Wegen der praktischen Ausformulierung des GAV sieht R 66 Abs. 3 Satz 3 KStR zwei Möglichkeiten vor. Es kann ohne Einschränkung in dem Vertragstext auf § 302 AktG verwiesen werden („entsprechend der Regelungen des § 302 AktG“). Es kann aber auch § 302 AktG wörtlich übernommen werden. GAV enthalten häufig Formulierungen nach folgendem Muster:

„Die … GmbH verpflichtet sich, entsprechend § 302 AktG jeden während der Vertragsdauer sonst entstehenden Jahresfehlbetrag der … GmbH auszugleichen, soweit dieser nicht dadurch ausgeglichen wird, dass den freien Gewinnrücklagen Beträge entnommen werden, die während der Vertragsdauer in sie eingestellt worden sind.“

 

Nach der Verfügung der OFD Rheinland und Münster S 2770 – 1015 – St 131 (Rhld.) / S 2770 – 249 – St 13 – 33 (Ms) v. 12.8.2009 stellt eine solche Formulierung keine steuerlich anzuerkennende Verlustübernahmeverpflichtung iS von § 17 Satz 2 Nr. 2 KStG dar, da die Vertragspartner im Ergebnis nur eine Verlustübernahme iS von § 302 Abs. 1 AktG vereinbart hätten. Es fehle an einer Vereinbarung des Verzichts- und Vergleichsverbots gem. § 302 Abs. 3 AktG und – im Falle von Neuverträgen – der Verjährungsregelung gem. § 302 Abs. 4 AktG.

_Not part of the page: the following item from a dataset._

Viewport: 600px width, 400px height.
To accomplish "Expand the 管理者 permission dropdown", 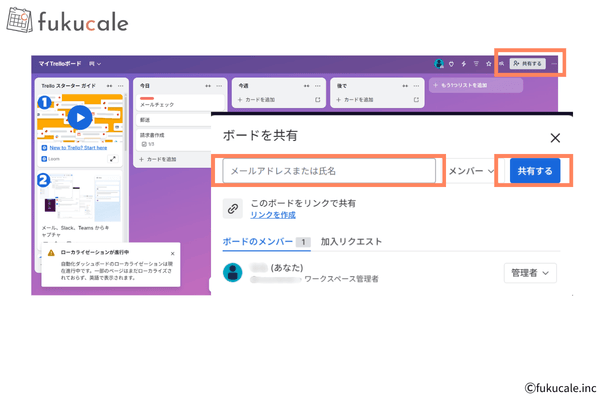I will [531, 272].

Diese Auffassung teilen wir nicht. Als korporationsrechtliche Verträge sind GAV nach objektiven Gesichtspunkten einheitlich aus sich heraus auszulegen. Wortlaut, Sinn und Zweck der jeweiligen Regelung kommt dabei ebenso maßgebende Bedeutung zu wie dem systematischen Bezug der Klausel zu anderen Satzungsvorschriften. Umstände, für die sich keine ausreichenden Anhaltspunkte in der Satzung finden, können zur Auslegung grundsätzlich nicht herangezogen werden, vgl. grundlegend BGH II ZR 155/92 v. 11.10.1993, BGHZ 123, 347. Allein die Tatsache, dass zusätzlich zum allgemeinen Verweis auf § 302 AktG Teile der Vorschrift wörtlich zitiert werden, evoziert nicht die Annahme, dass sich der Verweis auf die wörtlich zitierten Regelungen des § 302 AktG beschränke. Vielmehr ist die Verweisung auf § 302 AktG vorbehaltlos formuliert und lässt eine Beschränkung auf bestimmte Absätze der Vorschrift nicht erkennen.

In der Verfügung der OFD Rheinland und Münster heißt es, es hätte einer nachfolgenden Wiederholung des Regelungsinhalts von § 302 Abs. 1 AktG nicht bedurft, wenn die Verweisung auf § 302 AktG bereits dessen gesamten Inhalt einbeziehen sollte. Diesem Argument ist zu widersprechen. Vielmehr verhält es sich umgekehrt. Die Verweisung auf § 302 AktG ist gegenstandslos und überflüssig, wenn sie ohnehin nicht weiterreicht als die wörtlich zitierten Passagen von § 302 Abs. 1 AktG.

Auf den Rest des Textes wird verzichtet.